Your right to terminate your employment pursuant to this Subsection shall not be
affected by your incapacity due to physical or mental illness. Your continued
employment shall not constitute consent to, or a waiver of rights with respect
to, any circumstance constituting Good Reason hereunder.
(v) Notice of Termination. Any purported termination of your
employment by the Company or by you shall be communicated by written Notice of
Termination to the other party hereto in accordance with Section 6. "Notice of
Termination" shall mean a notice that shall indicate the specific termination
provision in this Agreement relied upon and shall set forth in reasonable detail
the facts and circumstances claimed to provide a basis for termination of your
employment under the provision so indicated.
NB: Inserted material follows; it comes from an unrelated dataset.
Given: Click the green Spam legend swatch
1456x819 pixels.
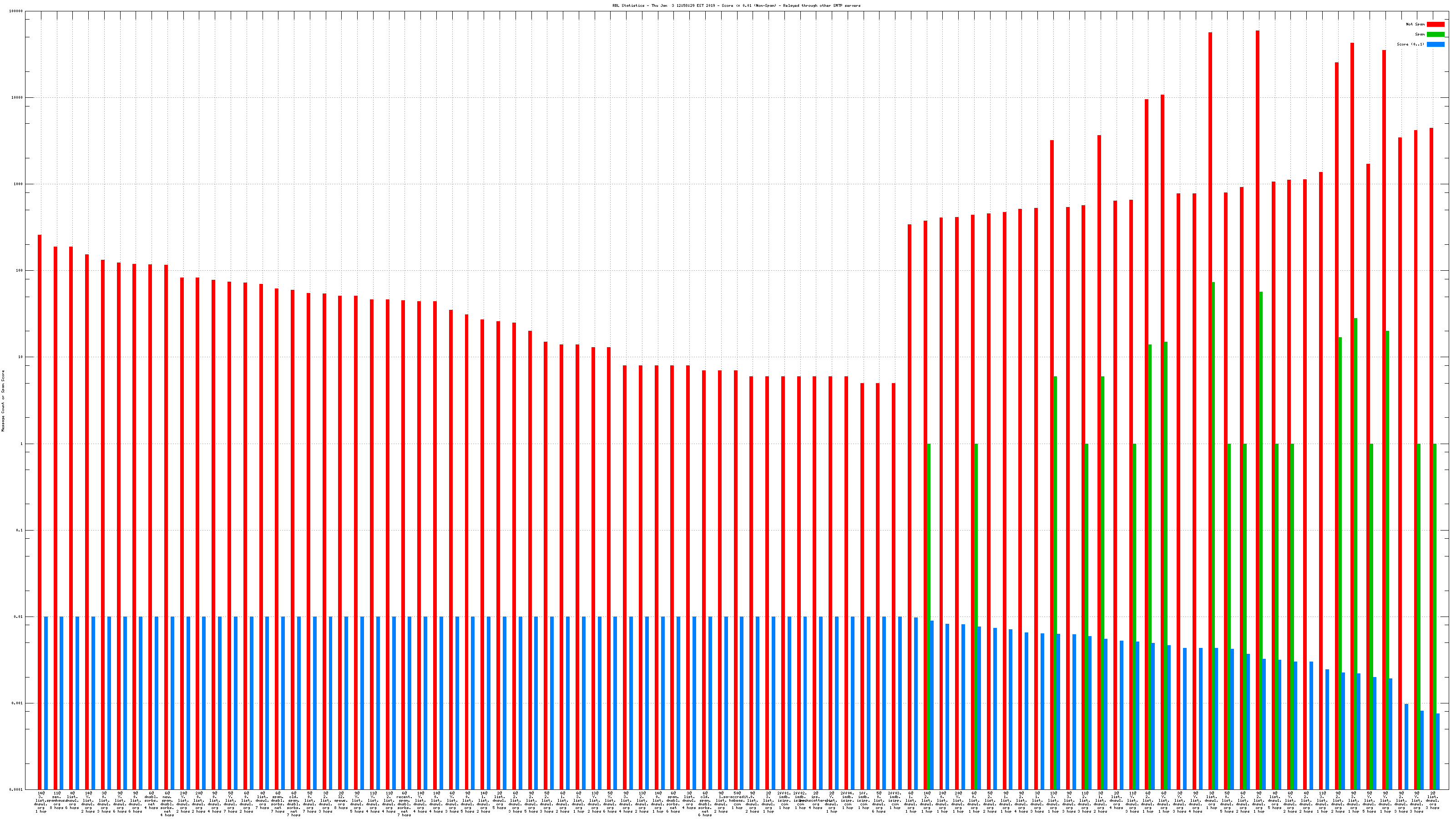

(vi) Date of Termination, Etc. "Date of Termination" shall mean (a)
if your employment is terminated for Disability, thirty (30) days after Notice
of Termination is given (provided that you shall not have returned to the
full-time performance of your duties during such thirty (30) day period), or (b)
if your employment is terminated pursuant to Subsection (iii) or (iv) hereof or
for any other reason (other than Disability), the date
22
June 29, 1998
Page 7
specified in the Notice of Termination (which, in the case of a termination for
Cause shall not be less than thirty (30) days from the date such Notice of
Termination is given, and in the case of a termination for Good Reason shall not
be less than fifteen (15) nor more than sixty (60) days from the date such
Notice of Termination is given; provided, however, that if within fifteen (15)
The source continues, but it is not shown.